We have been very lucky that recently one of our collaborators – David Castel at Institut de Cancérologie Gustave Roussy – has given us some more models of GC that his team have developed in his lab. We have also been able to establish another in Rome during Shauna’s time there. Modelling GC has been a trickier element of working with this disease, and we’re very excited to have more to undertake experiments with.


Shauna is keen to repeat several key assays on these models in order to see if we can establish a pattern within GC with regards to invasive and migratory capabilities. If this can be established, then we can begin to target these similarities between GC cases, but also the differences between GC and other gliomas.

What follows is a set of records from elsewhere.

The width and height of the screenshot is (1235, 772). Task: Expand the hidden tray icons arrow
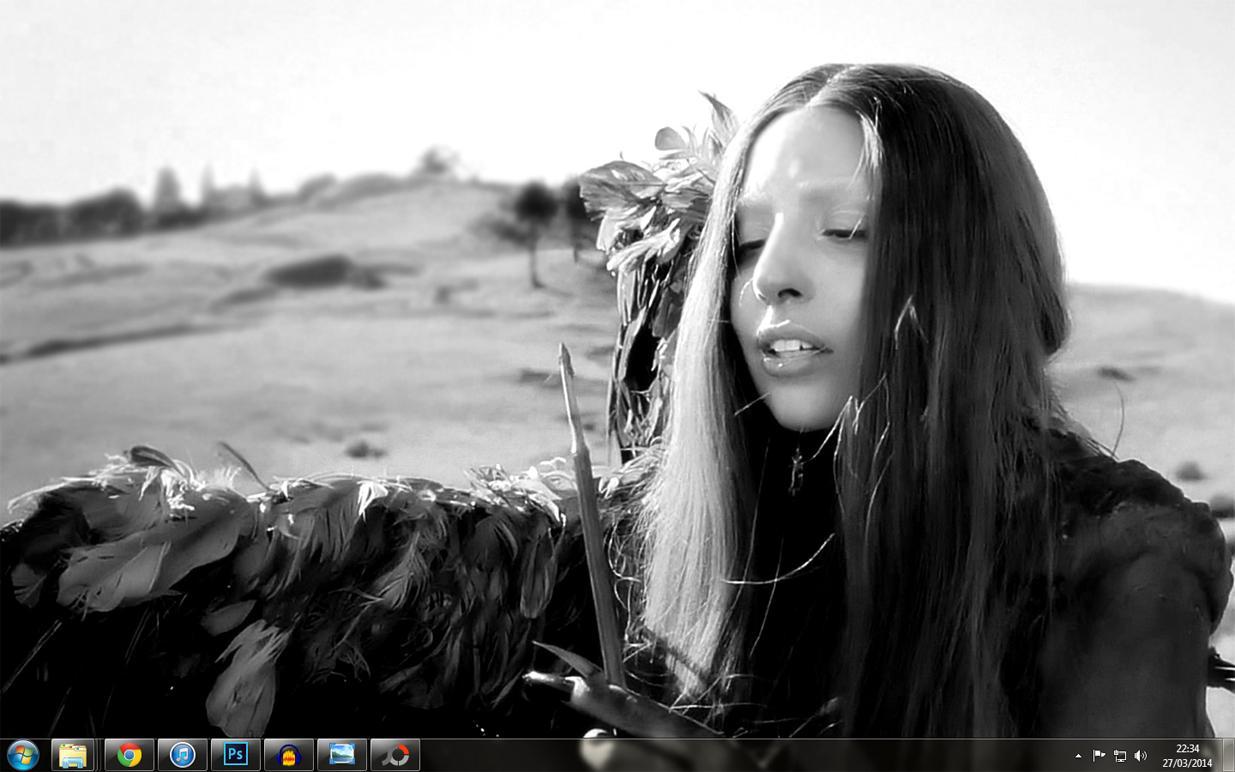point(1078,756)
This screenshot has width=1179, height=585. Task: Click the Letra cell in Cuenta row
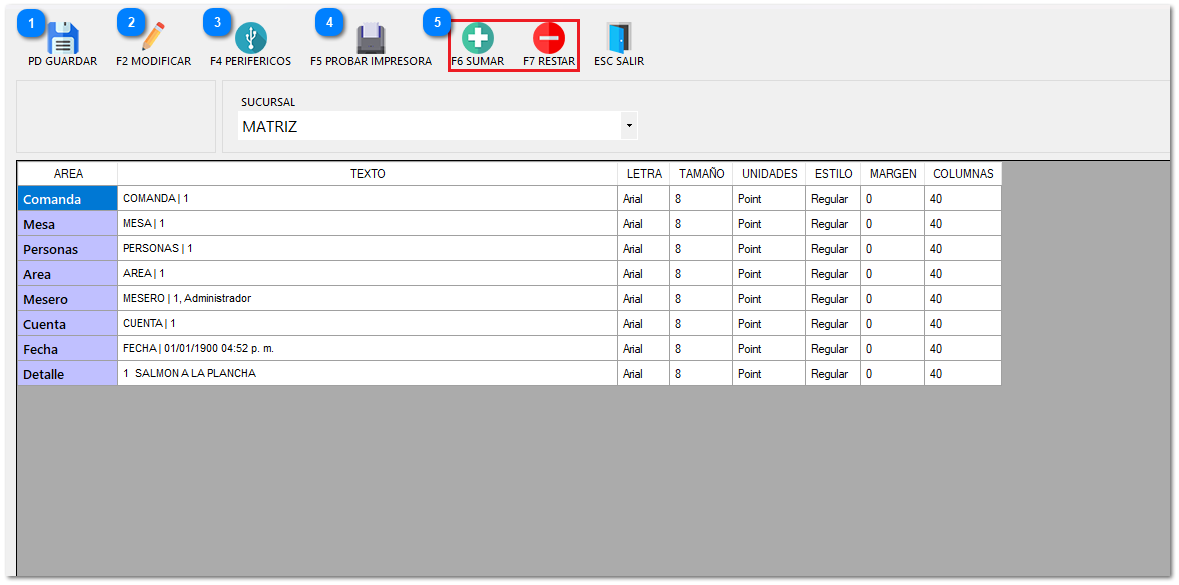point(643,324)
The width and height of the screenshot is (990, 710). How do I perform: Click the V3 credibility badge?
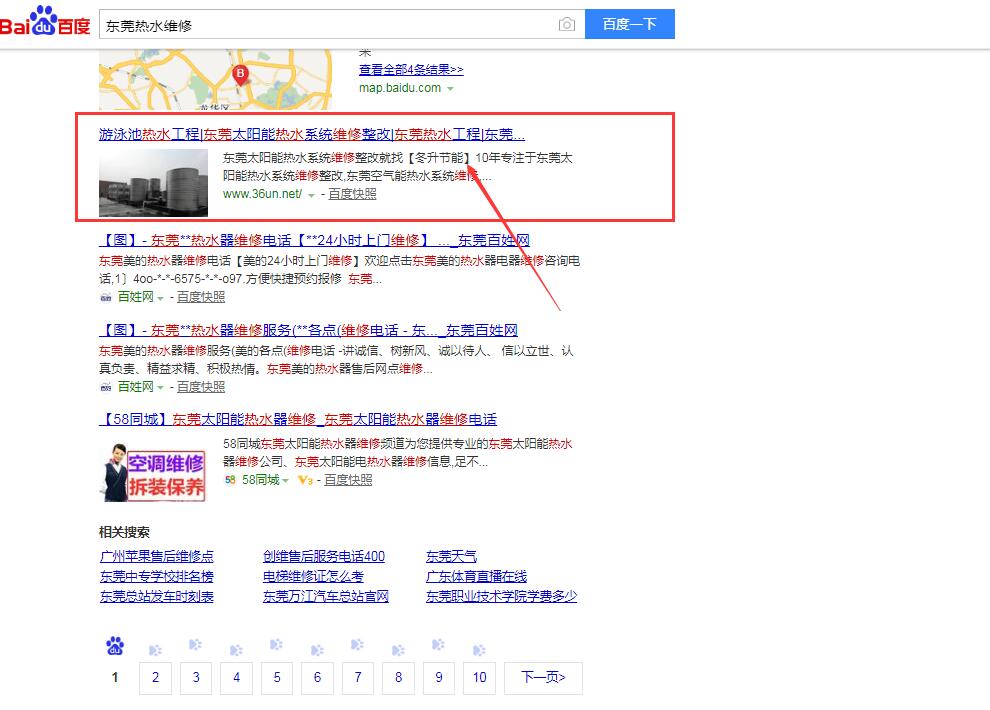click(x=305, y=480)
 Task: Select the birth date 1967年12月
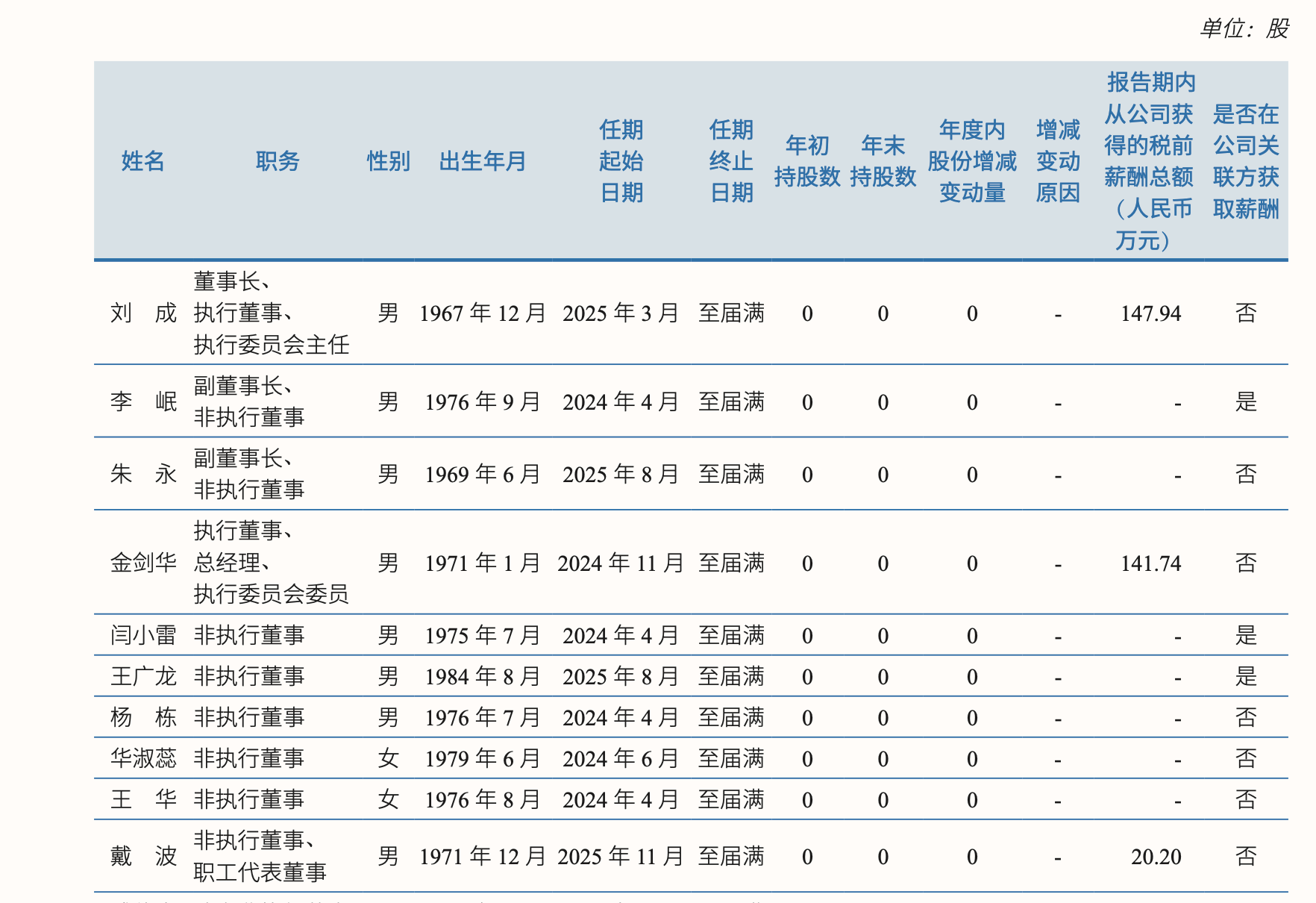pyautogui.click(x=482, y=313)
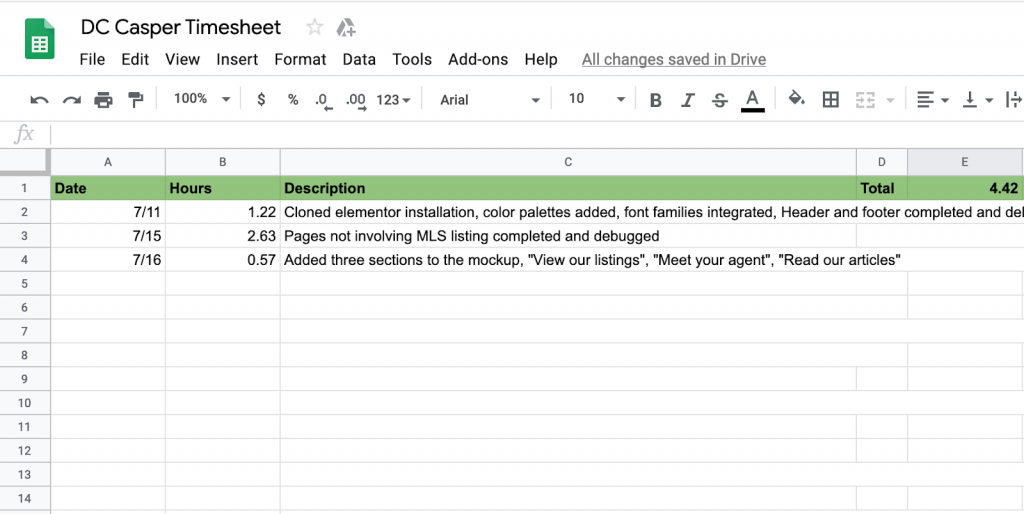Open the Format menu

[x=300, y=59]
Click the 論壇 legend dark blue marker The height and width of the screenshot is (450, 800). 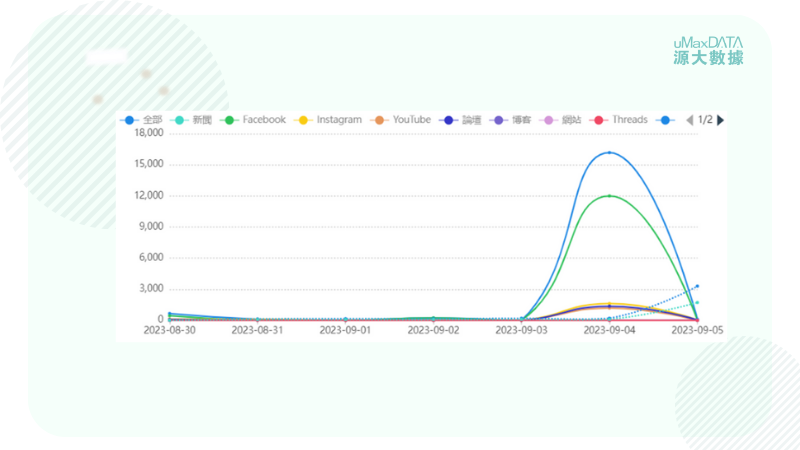tap(450, 120)
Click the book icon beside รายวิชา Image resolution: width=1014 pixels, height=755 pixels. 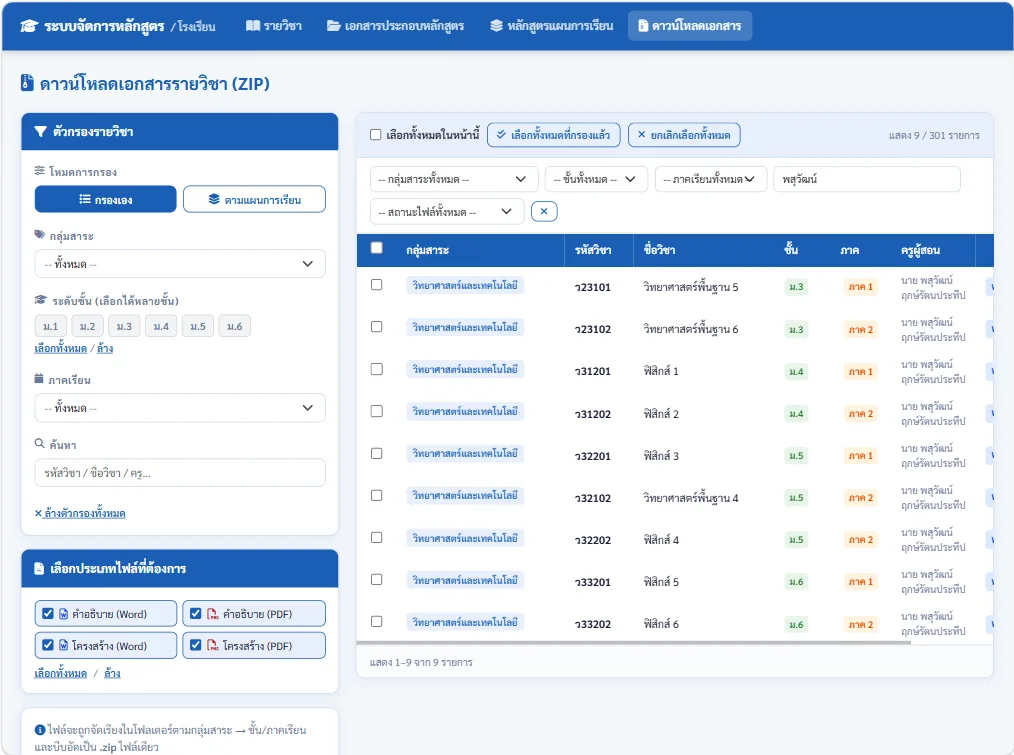tap(253, 26)
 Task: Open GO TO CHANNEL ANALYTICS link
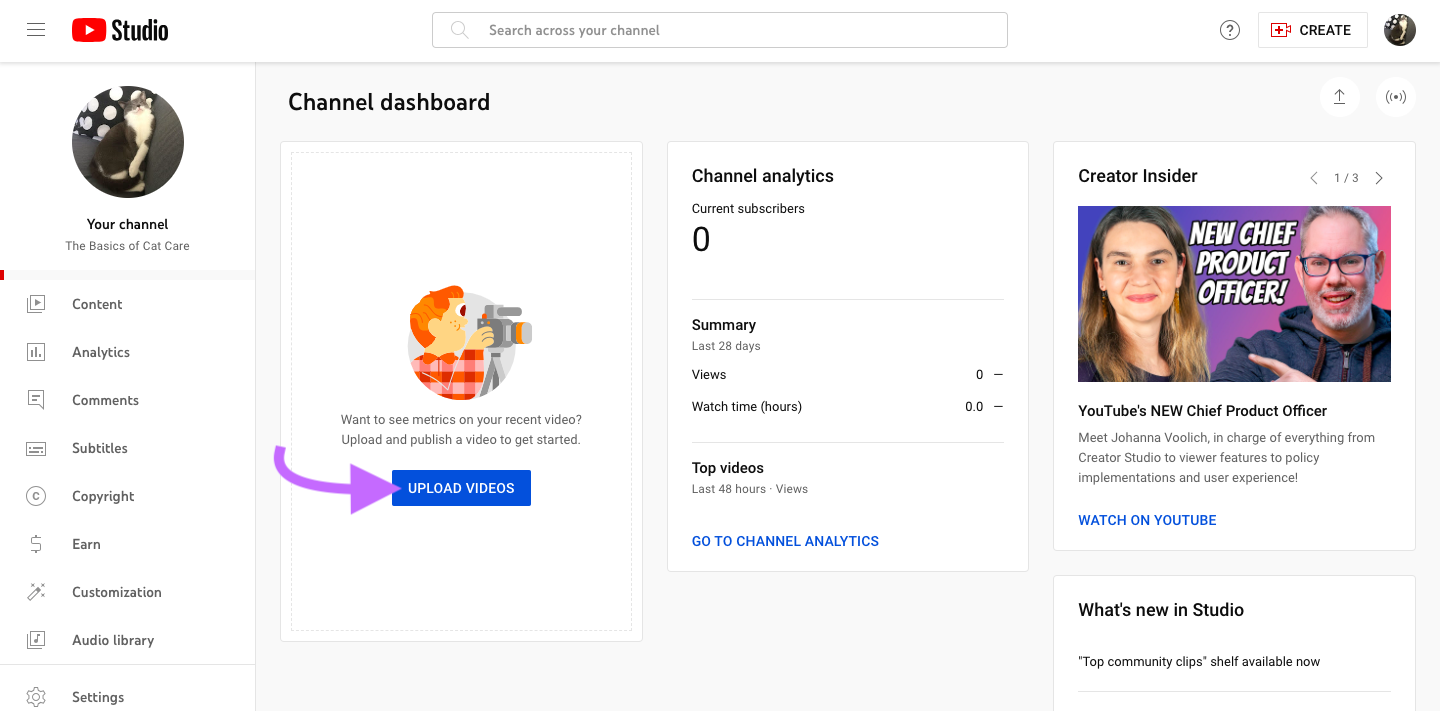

We have also begun to refine our analysis of the single-cell RNA-sequencing with our colleagues in Boston. We are in the privileged position to have many different samples as part of this cohort and have considerable overlap with our IMC – providing both RNA-sequencing data and marker expression for the same cases. This overlap will provide us with comprehensive understanding of not only what is happening with the cells, but also how that relates to expression within the tumour itself.


We are still in the process of acquiring the IMC images as this is a lengthy and time-consuming process. Without the expertise of Lucia Petrilli in Mara Vinci’s team, this could not be run as smoothly and quickly as it is. Once these images are acquired, we can begin to analyse key markers that also occur in the single cell RNA-sequencing. We have also begun to add makers to our IMC panel from the preliminary findings about GC seen in the genomic data, and we hope to add more from the single-cell RNA sequencing as we find them.


Despite this initial studentship coming to an end within the year, this is still very exciting as we move toward tying up and finalising aspects of lab-work in this project. But it is also exciting due to what we have set up for the future by beginning this extensive work, which will lead to more projects and better understanding of this cancer. In the next few months, more of what we have unveiled during these three years will come to fruition, shining a light on GC that has been needed for so long - and from this - we look forward to the subsequent work that will allow us to begin defeating it. We cannot wait to further update you on the findings The Rudy A Menon Foundation has made possible.